Supplied text

• • • •

Fannie Mae's Housing Purchase Sentiment Index increased to 77.7 in January 2021, a 3.7 point increase from December 2020. This is especially true for sellers as the home-selling conditions component increases 16%.

"The HPSI experienced a modest uptick in January, reversing much of December's decline," said Doug Duncan, Fannie Mae senior vice president and chief economist. "Interestingly, lower-income and renter groups were more optimistic this past month across nearly all of the sentiment index's components. We will pay close attention to see if this newfound optimism develops into a trend, which could indicate either that some demographics who have been more negatively impacted by the pandemic may be starting to feel the economic recovery or that this is a response to the additional stimulus enacted in December."

"Overall, the index's monthly increase was driven largely by a substantial jump in the share of consumers reporting that it's a good time to sell a home, with many citing favorable mortgage rates, high home prices, and low housing inventory as their primary rationale. Among owners and higher income groups, however, the other five components of the index remained relatively flat or slightly negative, suggesting to us that some consumers are waiting to gauge the effectiveness of any new fiscal policies and vaccination distribution programs on both housing and the larger economy."

The number of respondents who believe it is a good time to buy a home remained at 52% and the number of folks who said it is a bad time to purchase a home dipped from 39% to 37%, according to Fannie's HPSI. The largest increase was among those who said it was a good time to sell a home at 57%, compared to 50% in Fannie's previous HPSI. Additionally, thhe percentage of folks who believe it is a bad time to sell a home decreased from 42% to 33%.

Meanwhile the overall sentiment on house price expectations remained fairly stagnant, with 41% saying home prices will go up in the next 12 months and 17% of respondents stating that home prices will decrease in the next year.

"The percentage of respondents who say mortgage rates will go down in the next 12 months increased from 8% to 9%, while the percentage who expect mortgage rates to go up increased from 43% to 45%," according to the report.

Meanwhile, the percentage of respondents who said mortgage rates will stay the same decreased from 39% to 37%.

• • • •

Stored data

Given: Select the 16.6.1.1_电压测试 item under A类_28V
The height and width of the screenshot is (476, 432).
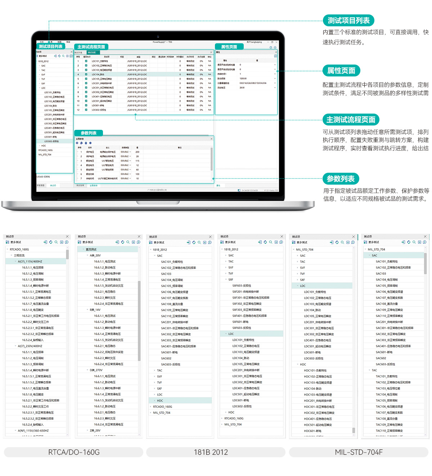Looking at the screenshot, I should 104,261.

• • • •

Work order 1
In the housing sentiment report, what was the value of Fannie Mae's Housing Purchase Sentiment Index in January 2021?
Work order 2
Repeat the passage of the housing sentiment report starting with "Fannie Mae's Housing" and going on through "component increases 16%.".
Work order 3
According to the housing sentiment report, what reasons did many consumers give for saying it's a good time to sell a home? List all of them.

Exercise output 1
77.7

Exercise output 2
Fannie Mae's Housing Purchase Sentiment Index increased to 77.7 in January 2021, a 3.7 point increase from December 2020. This is especially true for sellers as the home-selling conditions component increases 16%.

Exercise output 3
Favorable mortgage rates, high home prices, and low housing inventory.